The results showed that taurine incorporation by the pHyg/TauT-introduced strain was dependent on the amount of taurine added, and the amount of incorporation was equivalent to that of the parent strain. However, as shown in FIG. 13, the glutamine consumption of the pHyg/TauT-introduced strain was very significant compared to the parent strain, and was not dependent on the initial taurine concentration. Glutamine has been reported to have the effect of improving cell proliferation and survival rates of hybridomas, as well as antibody production ability, and increasing antibody production (Enzyme and Microbial Technology 17: 47-55, 1995). Therefore, it is considered that the antibody production-enhancing effect of the pHyg/TauT-introduced strain is caused by incorporation of an amino acid (e.g., glutamine) other than taurine into the taurine transporter. The glutamine concentration was calculated by converting the measured value of amino acid analysis of the culture solution on the 4 th day of culture in FIG. 12 to 1X 10⁵The value of the cell.

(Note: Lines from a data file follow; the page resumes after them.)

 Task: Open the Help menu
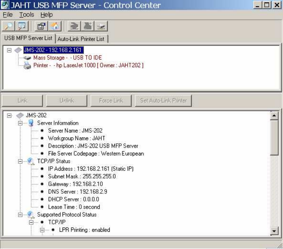(46, 15)
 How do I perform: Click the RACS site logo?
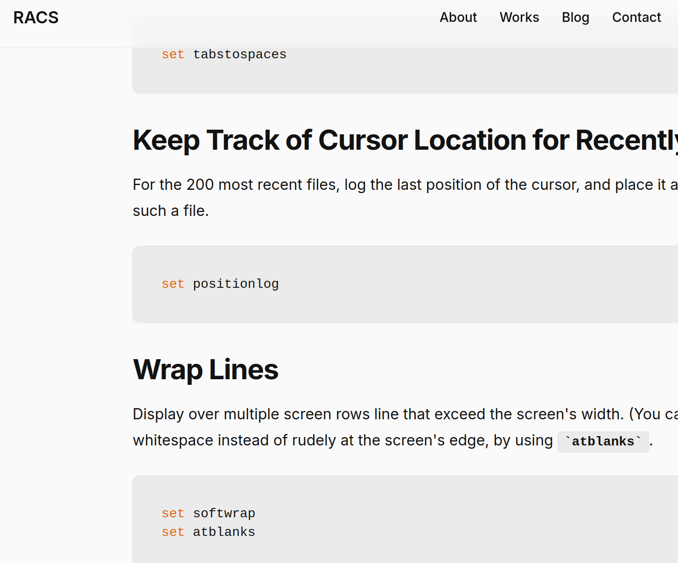[x=36, y=18]
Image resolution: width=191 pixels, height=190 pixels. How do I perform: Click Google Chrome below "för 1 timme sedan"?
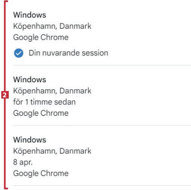pyautogui.click(x=41, y=113)
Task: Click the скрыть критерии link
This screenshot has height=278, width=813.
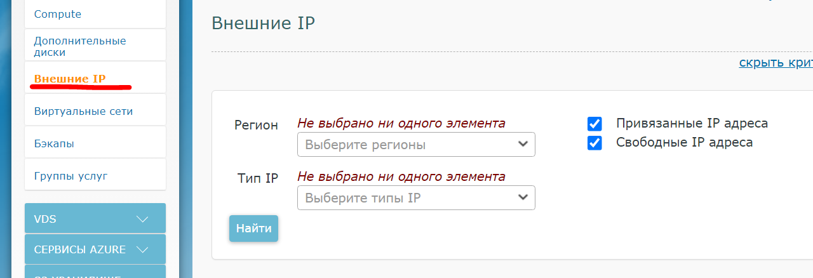Action: click(776, 62)
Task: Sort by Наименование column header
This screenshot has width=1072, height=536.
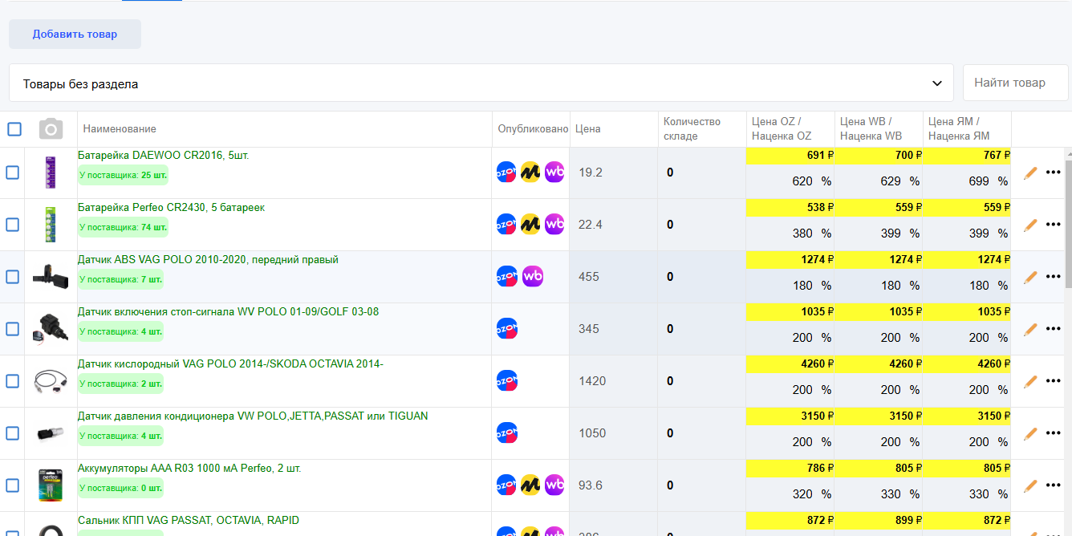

The anti-glypican (proteo) glycan-3 antibody production amount was independent of the initial taurine concentration (0 to 500mM (62.575g/L)) in the 50mL shake flask fed-batch culture (FIG. 14), and no superiority difference was observed with respect to the effect of the initial taurine concentration on the antibody production amount of the mother strain.

The above results indicate that TauT has high antibody-producing ability even when taurine is not contained in the medium at the start of culture, and that incorporation of amino acids other than taurine and the like is likely to be promoted.

The present invention is applicable to all antibody-producing cells.

All publications, patents and patent applications cited in this specification are herein incorporated by reference.

Possibility of industrial utilization

The invention is useful for the production of polypeptides.

Sequence listing

< sequence 1>

Sequence No. 1 shows the nucleotide sequence of a gene encoding a hamster taurine transporter.

< sequence 2>

Sequence No. 2 shows an amino acid sequence of a hamster taurine transporter.

< sequence 3>

Sequence No. 3 shows the base sequence of the gene encoding rat taurine transporter.

< sequence 4>

The sequence No. 4 shows the amino acid sequence of the rat taurine transporter.

< sequence 5>

Sequence No. 5 shows the base sequence of a gene encoding a mouse taurine transporter.

< sequence 6>

The sequence No. 6 shows an amino acid sequence of a mouse taurine transporter.

< sequence 7>

SEQ ID NO. 7 shows a nucleotide sequence of a gene encoding human taurine transporter.

< sequence 8>

The sequence No. 8 shows an amino acid sequence of a human taurine transporter.

Claims (5)

1. A method for producing a polypeptide, which comprises culturing a cell which highly expresses a taurine transporter and into which a DNA encoding the desired polypeptide is introduced, and producing the desired polypeptide, wherein the DNA encoding the taurine transporter is any one of the following (a) to (b):

(a) DNA encoding a polypeptide consisting of the amino acid sequence of SEQ ID NO. 2, 4, 6 or 8,

(b) a DNA comprising the base sequence of SEQ ID NO. 1, 3, 5 or 7.

2. The method according to claim 1, wherein the cell highly expressing a taurine transporter is a cell into which a DNA encoding the taurine transporter has been introduced.

3. The method of claim 2, wherein the cell is a Chinese hamster ovary cell.

4. The method of claim 3, wherein the desired polypeptide is an antibody.

5. The method according to any one of claims 1 to 4, which comprises culturing in a medium containing taurine at a concentration of 0 to 100 g/L.